J K Rowling

Twelve years ago, a woman sitting in an Edinburgh coffee shop could be seen scribbling in a notebook, creating the life of schoolboy wizard Harry Potter.  Back then, Joanne Kathleen Rowling was a single parent living on benefits.

 

But now she is one of the most popular modern-day authors and her writing has inspired millions of children across the globe. Harry Potter has become one of Britain's best-loved characters - with more than 350 million books sold, not to mention the five hit movies with the final two instalments to come.

But the mum-of-three is responsible for a lot more than writing fantastic children's literature - she has inspired a new generation of avid readers. And she has encouraged a whole host of wannabe writers to put pen to paper.

Potter has dominated the landscape in reading, writing, publishing and film-making for almost a decade.
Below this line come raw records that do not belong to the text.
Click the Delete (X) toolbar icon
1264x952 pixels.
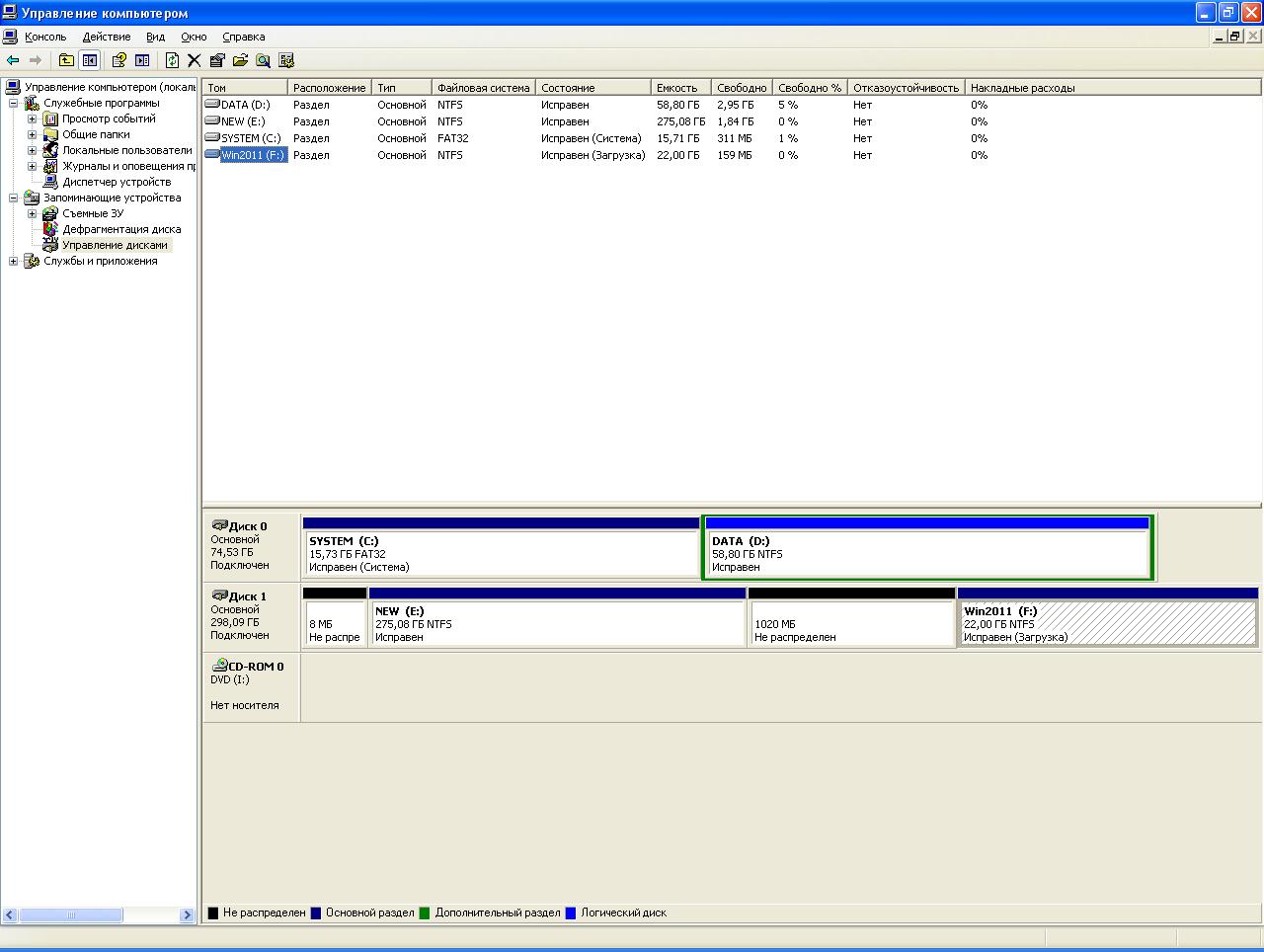coord(195,60)
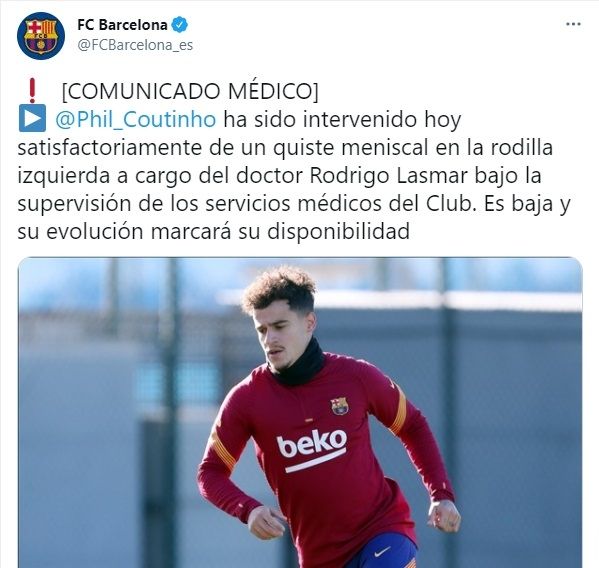The height and width of the screenshot is (568, 599).
Task: Click the FC Barcelona display name
Action: tap(122, 25)

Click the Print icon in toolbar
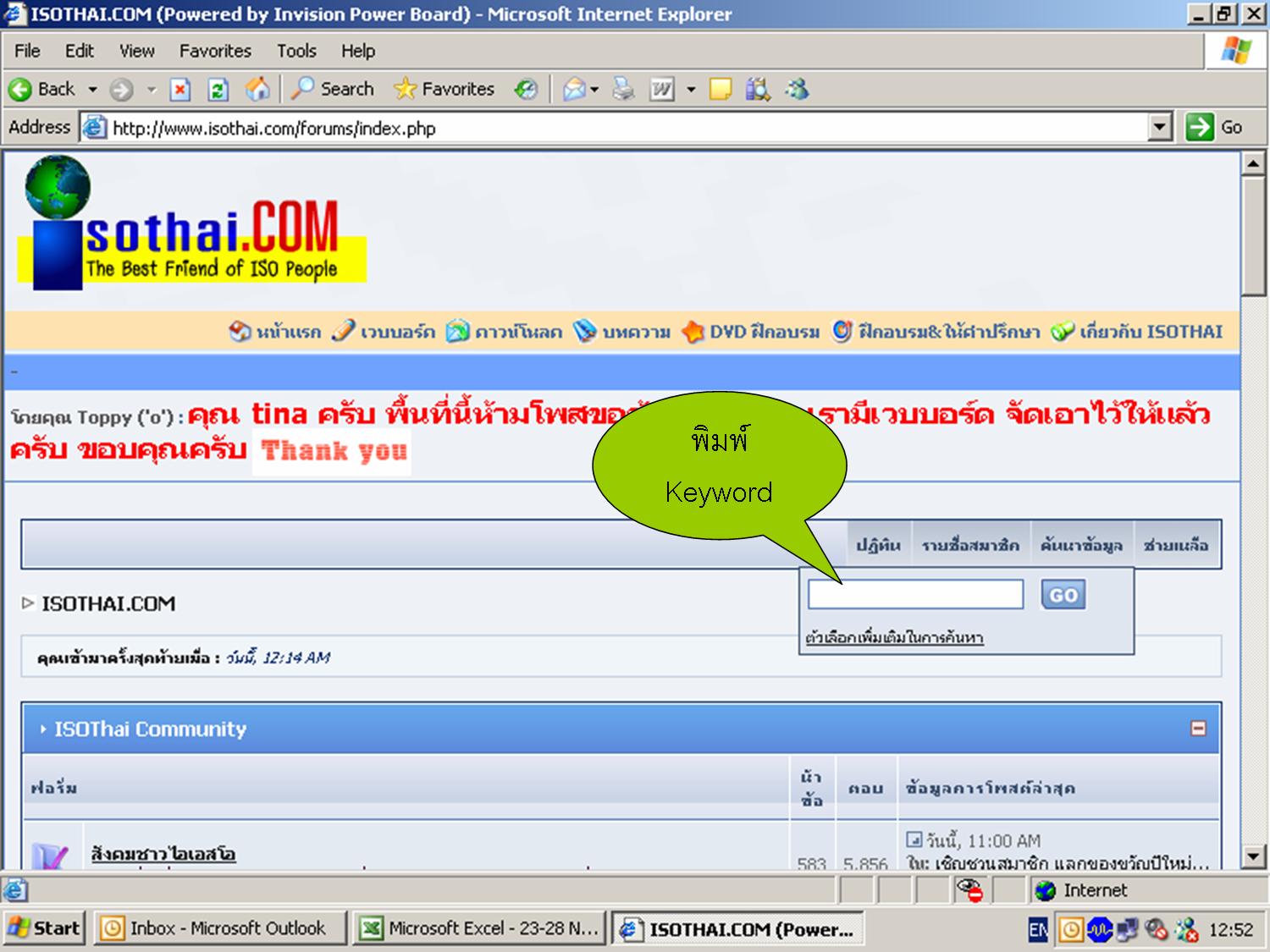pyautogui.click(x=624, y=89)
The books are distributed in more than 200 territories and translated into 65 languages, while the movies have broken box office records.

Jo, 42, grew up in Chepstow, Gwent, and left for Exeter University where she earned a French and Classics degree. As a postgraduate she moved to London to work at Amnesty International, doing research into human rights abuses.
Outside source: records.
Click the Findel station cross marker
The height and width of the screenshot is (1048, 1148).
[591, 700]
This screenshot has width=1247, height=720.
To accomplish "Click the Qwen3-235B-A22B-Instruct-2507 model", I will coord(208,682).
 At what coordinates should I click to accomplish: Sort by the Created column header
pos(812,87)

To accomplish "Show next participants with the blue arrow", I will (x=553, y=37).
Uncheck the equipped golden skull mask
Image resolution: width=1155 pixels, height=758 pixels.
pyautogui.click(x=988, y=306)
Jo came up with the idea for the Harry Potter series during a train journey from Manchester to London in 1990. Over the next five years, she outlined the plots for each book and began writing the first novel. She later moved to Edinburgh where Harry Potter And The Philosopher's Stone was eventually completed in 1996, and published the following year. Since then, Jo has received a string of gongs, including author of the year at the 1999 British Book

Awards and the WH Smith Fiction Award in 2004. She was given an OBE for services to children's literature in June 2000 and has several honorary degrees.

Despite a full-time writing schedule and the demands of three young children, Jo is also president of the charity One Parent Families, the patron of The Multiple Sclerosis Society Scotland and co-founder of the Children's High Level Group, helping young people in care. But, ultimately, it is Jo's magical world of Harry Potter that has won the hearts of the nation.
When the last in the series, Harry Potter And The Deathly Hallows, went on sale in July, it became the fastest-selling book in history. "Finishing Harry

Potter was the most remarkable feeling I've ever had," says Jo. "I felt euphoria, but when I finished one chapter near the end I absolutely howled." As for life after Potter, she says, "The idea of just wandering off to a cafe with a notebook and writing, and seeing where that takes me, is just bliss."